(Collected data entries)
---
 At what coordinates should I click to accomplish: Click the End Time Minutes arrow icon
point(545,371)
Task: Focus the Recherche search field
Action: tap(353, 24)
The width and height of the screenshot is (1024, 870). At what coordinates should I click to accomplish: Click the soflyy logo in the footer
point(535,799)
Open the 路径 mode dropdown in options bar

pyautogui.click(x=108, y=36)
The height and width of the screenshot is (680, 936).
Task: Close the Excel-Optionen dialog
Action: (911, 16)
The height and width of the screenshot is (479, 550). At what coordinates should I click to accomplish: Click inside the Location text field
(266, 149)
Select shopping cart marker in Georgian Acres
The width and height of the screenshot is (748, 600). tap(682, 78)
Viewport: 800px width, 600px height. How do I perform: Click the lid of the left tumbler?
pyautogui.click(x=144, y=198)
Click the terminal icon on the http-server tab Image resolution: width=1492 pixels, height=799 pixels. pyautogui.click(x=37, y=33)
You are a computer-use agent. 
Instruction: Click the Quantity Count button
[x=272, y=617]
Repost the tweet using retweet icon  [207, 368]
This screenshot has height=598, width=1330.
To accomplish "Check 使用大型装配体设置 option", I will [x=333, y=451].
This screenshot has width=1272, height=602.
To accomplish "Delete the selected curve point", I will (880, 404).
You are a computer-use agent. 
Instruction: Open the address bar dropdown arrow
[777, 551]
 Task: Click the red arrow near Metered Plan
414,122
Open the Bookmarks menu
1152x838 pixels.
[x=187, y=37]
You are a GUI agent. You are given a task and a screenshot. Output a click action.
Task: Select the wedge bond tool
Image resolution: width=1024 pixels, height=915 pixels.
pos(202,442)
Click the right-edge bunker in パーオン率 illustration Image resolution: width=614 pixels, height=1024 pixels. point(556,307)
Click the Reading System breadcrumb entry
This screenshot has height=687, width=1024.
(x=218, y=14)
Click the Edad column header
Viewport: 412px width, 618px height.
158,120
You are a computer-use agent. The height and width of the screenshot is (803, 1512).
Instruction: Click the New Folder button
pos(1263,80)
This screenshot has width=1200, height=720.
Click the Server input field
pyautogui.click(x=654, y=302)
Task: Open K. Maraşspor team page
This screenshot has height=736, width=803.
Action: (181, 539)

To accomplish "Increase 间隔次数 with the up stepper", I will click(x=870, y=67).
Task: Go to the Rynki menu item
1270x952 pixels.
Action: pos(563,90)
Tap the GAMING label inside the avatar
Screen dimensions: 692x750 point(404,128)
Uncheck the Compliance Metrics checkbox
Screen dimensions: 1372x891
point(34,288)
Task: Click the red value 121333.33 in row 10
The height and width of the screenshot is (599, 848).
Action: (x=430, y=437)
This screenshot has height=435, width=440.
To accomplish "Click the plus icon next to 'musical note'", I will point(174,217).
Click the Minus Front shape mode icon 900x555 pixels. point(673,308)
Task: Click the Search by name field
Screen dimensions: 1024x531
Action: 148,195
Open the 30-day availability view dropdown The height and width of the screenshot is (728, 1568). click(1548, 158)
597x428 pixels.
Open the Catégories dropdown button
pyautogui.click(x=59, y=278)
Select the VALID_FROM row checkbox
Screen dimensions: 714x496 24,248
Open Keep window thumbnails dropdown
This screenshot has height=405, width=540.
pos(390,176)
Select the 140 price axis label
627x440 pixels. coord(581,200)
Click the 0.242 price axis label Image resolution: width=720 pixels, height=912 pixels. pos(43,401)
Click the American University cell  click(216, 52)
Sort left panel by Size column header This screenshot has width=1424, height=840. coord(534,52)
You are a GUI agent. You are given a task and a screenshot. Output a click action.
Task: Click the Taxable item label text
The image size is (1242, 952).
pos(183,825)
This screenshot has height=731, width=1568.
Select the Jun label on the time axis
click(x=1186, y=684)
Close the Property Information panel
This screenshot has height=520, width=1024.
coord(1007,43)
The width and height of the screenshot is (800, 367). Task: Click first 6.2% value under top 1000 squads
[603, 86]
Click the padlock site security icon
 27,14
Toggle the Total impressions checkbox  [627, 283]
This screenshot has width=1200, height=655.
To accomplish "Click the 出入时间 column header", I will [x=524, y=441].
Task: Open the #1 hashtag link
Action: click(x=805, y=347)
---
_Exercise_
From the records above, transcribe without alteration every line from the one with "Click the right-edge" to the one with "This screenshot has width=1200, height=720.", inclusive.

_Answer box_
Click the right-edge bunker in パーオン率 illustration Image resolution: width=614 pixels, height=1024 pixels. point(556,307)
Click the Reading System breadcrumb entry
This screenshot has height=687, width=1024.
(x=218, y=14)
Click the Edad column header
Viewport: 412px width, 618px height.
158,120
You are a computer-use agent. The height and width of the screenshot is (803, 1512).
Instruction: Click the New Folder button
pos(1263,80)
This screenshot has width=1200, height=720.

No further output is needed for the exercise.